SOURCE EXTRACT >>
Segment Open

Ep 75: Our Family Went to the Rally. Now What?

Whether you made it to the recent No Kings Rally or not, let’s chat…because a mass protest is mobilizing. But mobilizing isn’t the same as organizing. That is, organizing our advocacy for the long-haul. Mass protests across the country give us a spark of solidarity that many of us desperately need to get out of despair. But for us to win and to stay in this marathon towards collective liberation, this spark of solidarity must be sustained. Otherwise, this spark fizzles out. We sustain it by being strategic about our actions, specifically our actions as caregivers raising young children; as caregivers who are tired, triggered, but still trying to be as liberatory as we can. To help us get organized and strategic, in this episode, you and I are going to explore how movements in the past won --  from the American Civil Rights movement to global nonviolence movements. Then, we’re going to use abolitionist organizing as a framework to help us sustain the spark and organize our advocacy. And because surviving the Hunger Games of racial capitalism leaves us with only enough energy to get through the day (without falling apart…I mean we can’t afford to fall apart anyway), we’re going to be strategic about how to practice these skills too (hint: we practice them in everyday parenting to strengthen our social justice action muscles and our children’s development at the same time). If that sounds generative to you, let’s get started.

[OPENING]

Sawadee ka, and welcome to the Come Back to Care podcast. A place where we’re re-imagining parenting to be deeply decolonized and intentionally intergenerational. If you’ve been looking for ways to practice social justice in your daily parenting and nurture your child’s development while re-parenting your inner child, I’m so glad you’re here. I am your host, Nat Nadha Vikitsreth, a decolonized and licensed clinical psychotherapist, somatic abolitionist, and founder of Come Back to Care. A dot connector, norm agitator and lover of liberation. In this podcast, we turn down the volume of oppressive social norms and outdated family patterns so that we can hear our inner voice and raise our children by our own values too. We come back home to our body and the goodness within. We come back to our lineages and communities. And we come back to care… together. So come curious and come as you are.

Segment Closed

TASKS AND EXERCISES >>
1 > Answer these questions about the podcast transcript above.
(a) Which rally does the episode opening name?
(b) What framework does the episode say it will use to help sustain the spark and organize advocacy?
(c) What is the name of the podcast?
2 > Copy everything in the podcast transcript from "Sawadee ka, and" down to "as you are.".

RECORDS SHOWN >>
Segment Open

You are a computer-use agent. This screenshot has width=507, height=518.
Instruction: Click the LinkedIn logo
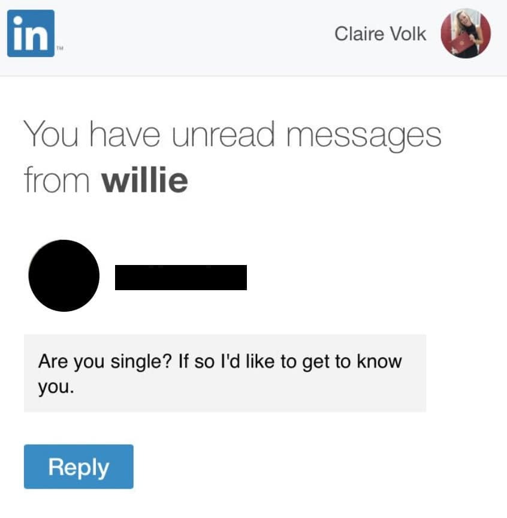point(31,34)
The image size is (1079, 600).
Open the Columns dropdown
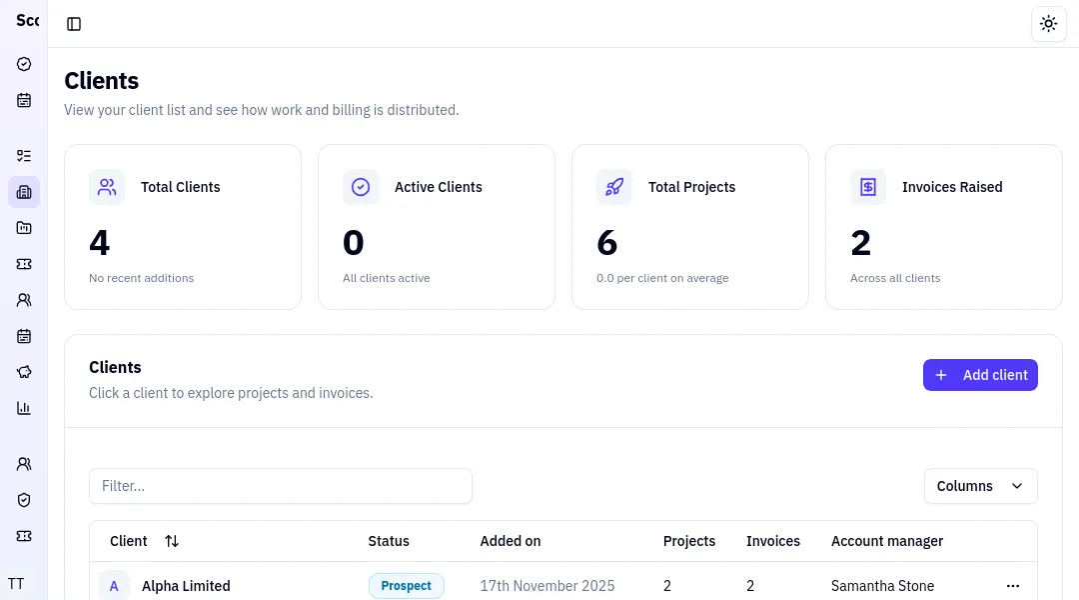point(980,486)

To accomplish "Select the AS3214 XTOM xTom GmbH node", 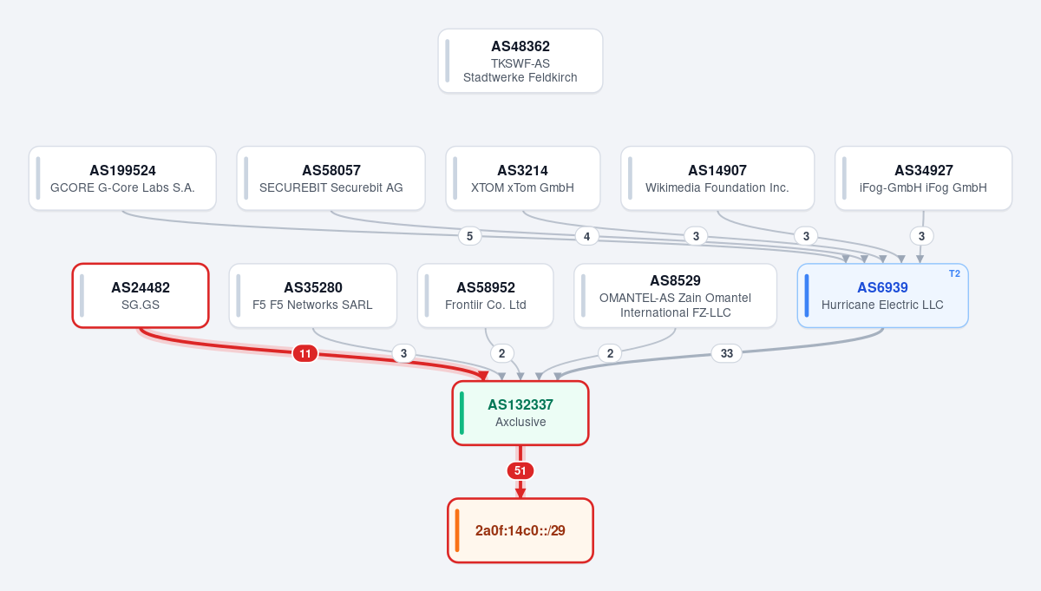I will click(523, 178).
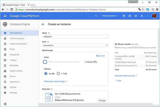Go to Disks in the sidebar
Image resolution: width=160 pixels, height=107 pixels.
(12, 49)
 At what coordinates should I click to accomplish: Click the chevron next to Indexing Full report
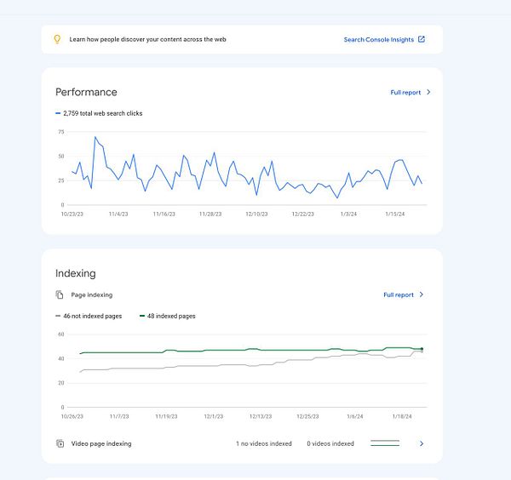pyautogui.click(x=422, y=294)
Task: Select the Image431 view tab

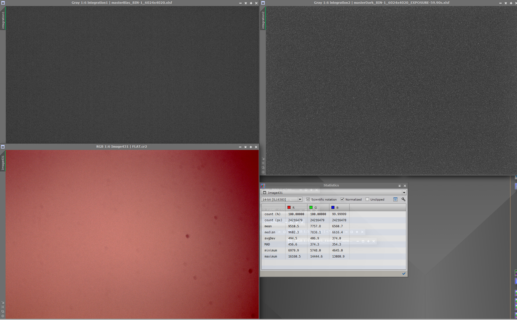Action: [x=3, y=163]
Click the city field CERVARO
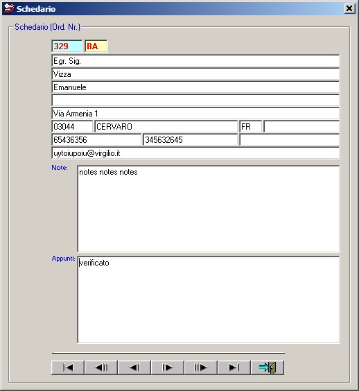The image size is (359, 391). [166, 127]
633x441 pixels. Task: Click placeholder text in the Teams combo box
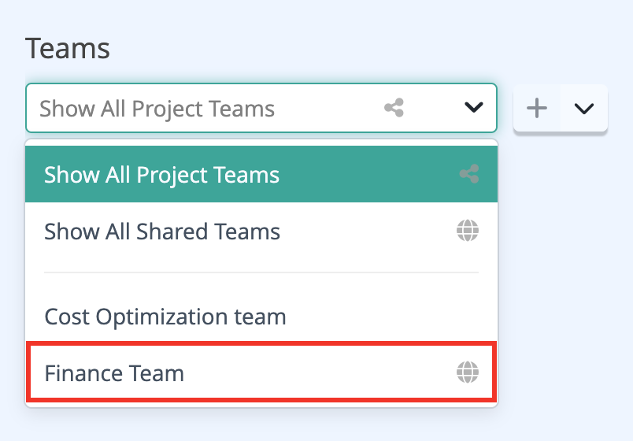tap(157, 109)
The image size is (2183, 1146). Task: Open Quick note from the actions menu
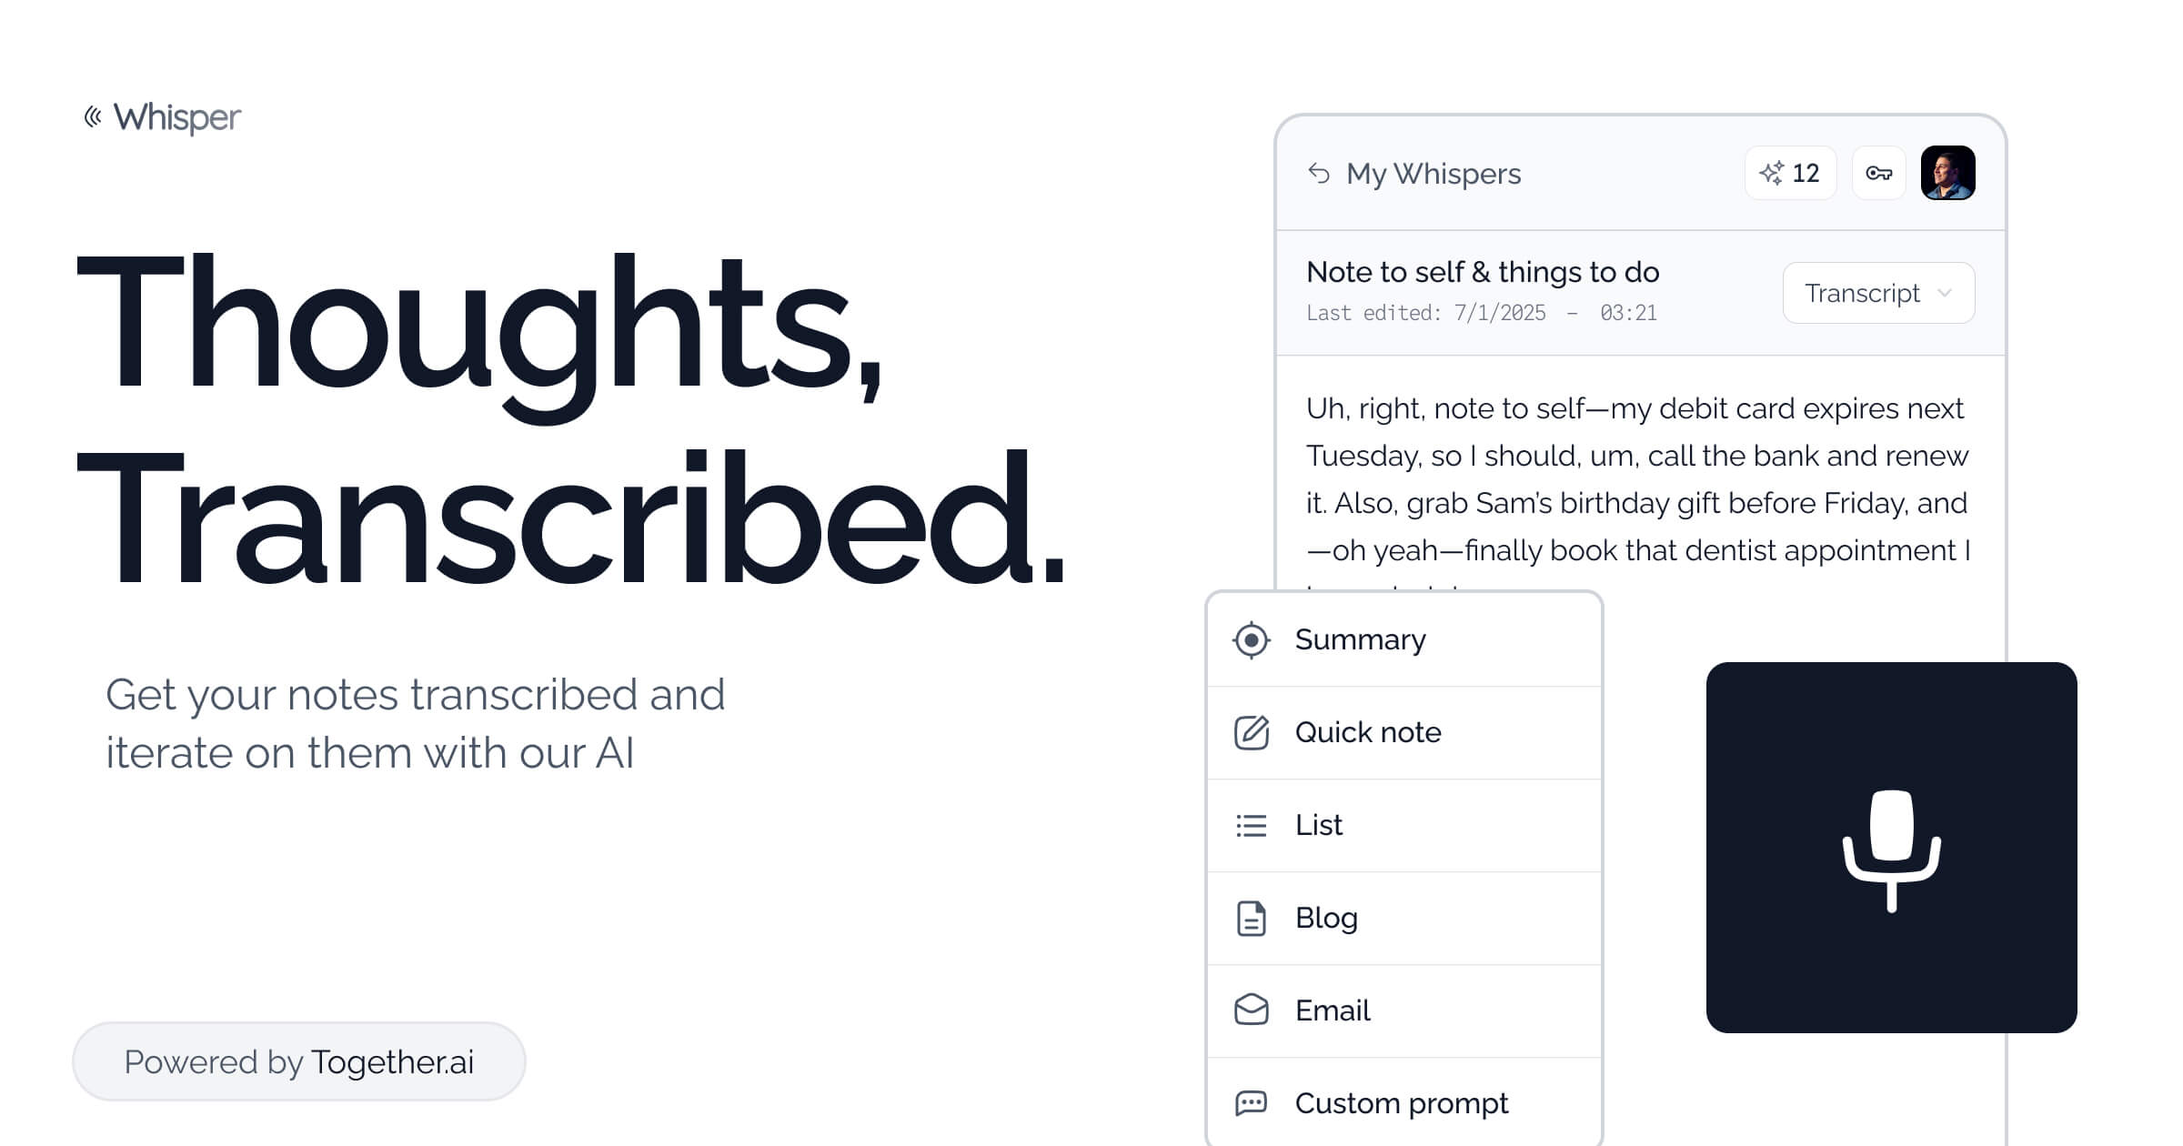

Segment Closed

SOLUTIONS BELOW >>
1 >
(a) The No Kings Rally.
(b) Abolitionist organizing.
(c) The Come Back to Care podcast.

2 >
Sawadee ka, and welcome to the Come Back to Care podcast. A place where we’re re-imagining parenting to be deeply decolonized and intentionally intergenerational. If you’ve been looking for ways to practice social justice in your daily parenting and nurture your child’s development while re-parenting your inner child, I’m so glad you’re here. I am your host, Nat Nadha Vikitsreth, a decolonized and licensed clinical psychotherapist, somatic abolitionist, and founder of Come Back to Care. A dot connector, norm agitator and lover of liberation. In this podcast, we turn down the volume of oppressive social norms and outdated family patterns so that we can hear our inner voice and raise our children by our own values too. We come back home to our body and the goodness within. We come back to our lineages and communities. And we come back to care… together. So come curious and come as you are.